Getting Started with Scripting

by Seth Kenlon

The world's best conceptual introduction to shell scripting comes from an old

. In the video, Brian W. Kernighan (the "K" in `awk`) and Lorinda L. Cherry (co-author of `bc`) demonstrate how one of the founding principles of UNIX was to empower users to use existing utilities to create complex and customized tools.

In the [condensed] words of

Kernighan

: "Think of the UNIX system programs basically as [...] building blocks with which you can create things. [...] The notion of pipelining is the fundamental contribution of the [UNIX] system; you can take a bunch of programs...and stick them together end to end so that the data flows from the one on the left to the one on the right and the system itself looks after all the connections. The programs themselves don't know anything about the connection; as far as they're concerned, they're just talking to the terminal."

That's all shell scripting is: if you can figure out how to complete a task in a POSIX shell, then you can automate that task.

True to its name, the *shell script* is not an "object oriented" discipline, but a line-by-line "recipe" for what you want your computer to do, in the same sequence that you would have done it manually.

Since a shell script is a recipe consisting of common, everyday commands, familiarity with a UNIX or Linux (generically known as `POSIX`) shell is helpful, but this article assumes nothing. The more you practise using the shell, though, the easier it is to formulate new scripts; it's like learning a foreign language: the more vocabulary you internalize, the easier it is to form complex sentences.

When you open a terminal window, you are opening a *shell*. There are several shells out there, and this tutorial is valid for `bash`, `tcsh`, `ksh`, `zsh`, and probably others. In a few sections, I do provide some bash-specific examples, but the final script abandons those, so you can either switch to bash for the lesson about setting variables, or do some simple

syntax adjustment

If you're new to all of this, just use bash (the default on Linux, Cygwin, WSL, Mac, and an option on most BSDs).

Hello World

You can generate your own `hello world` script from a terminal window. Mind the quotation marks; single and double have different effects.

$ echo "#\!/bin/sh" > hello.sh
$ echo "echo 'hello world' " >> hello.sh

As you can see, writing a shell script consists, with the exception of the first line, of echoing or pasting commands into a text file.

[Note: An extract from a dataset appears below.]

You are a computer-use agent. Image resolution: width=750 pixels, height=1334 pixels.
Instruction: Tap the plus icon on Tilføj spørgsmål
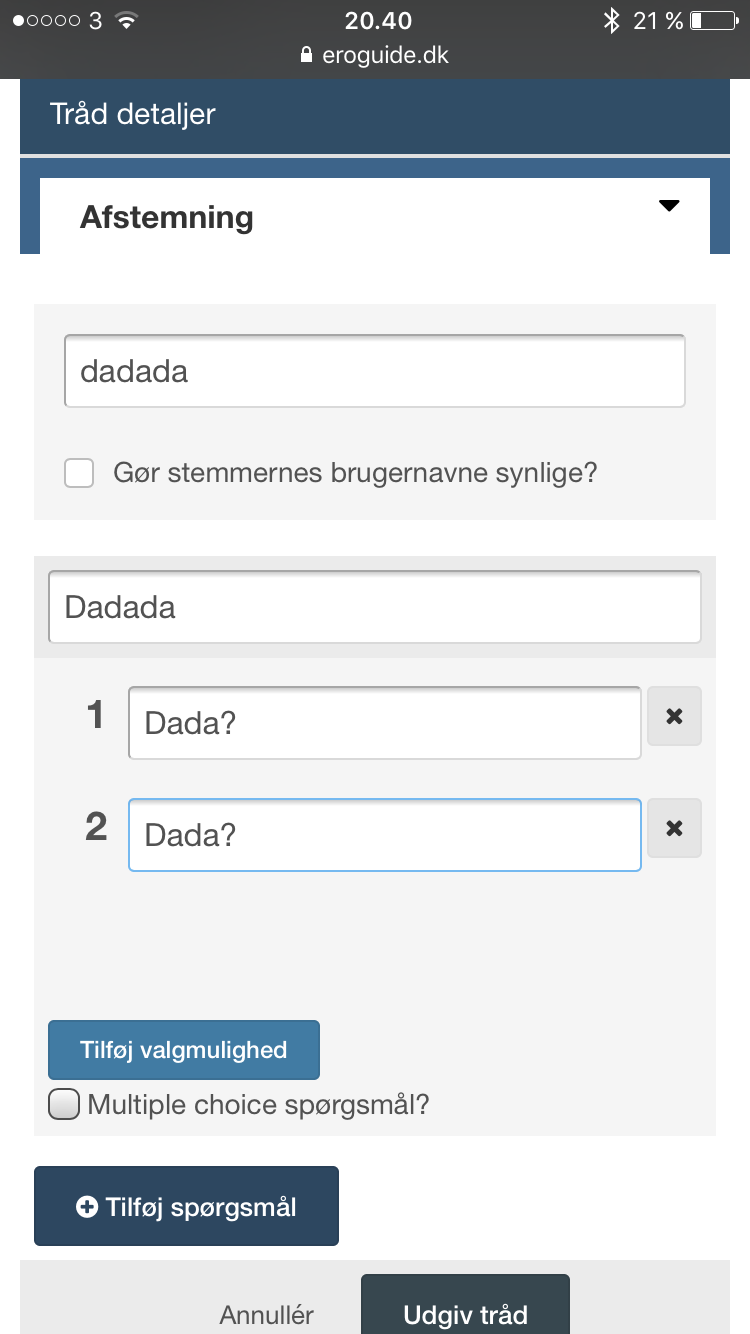pyautogui.click(x=87, y=1207)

To run the script as an application:

$ chmod +x hello.sh
$ ./hello.sh
hello world

And that's, more or less, all there is to it!

Despacer

If there's one thing that confuses the computer and human interaction, it's spaces in file names. You've seen it on the internet: URLs like `http://example.com/cats/omg%2ccutest%20cat%20photo%21%211.jpg`. Or maybe it's tripped you up when running a simple command:

$ cp llama pic.jpg ~/photos
cp: cannot stat 'llama': No such file or directory
cp: cannot stat 'pic.jpg': No such file or directory

The solution is to "escape" the space with a backslash, or quotation marks:

$ ls foo\ bar.txt
foo bar.txt
$ ls "foo bar.txt"
foo bar.txt

That gets inconvenient, so why not write a script to remove those annoying spaces from file names?

Create a file to hold the script, starting with a "shebang" (`#!`) to let your system know that the file should run in a shell:

$ echo '#!/bin/sh' > despace

Good code starts with documentation. Defining the purpose lets us know what to aim for. Here's a good README:

despace is a shell script that removes spaces from file names.

Usage:
$ despace "foo bar.txt"

Now let's figure out how to do it manually, and build the script as we go.

Assuming you have a file called "foo bar.txt" in an otherwise empty directory, try this:

$ ls
foo bar.txt

Computers are all about input and output. In this case, the input has been a request to `ls` a specific directory. The output is what you would expect: the name of the file in that directory.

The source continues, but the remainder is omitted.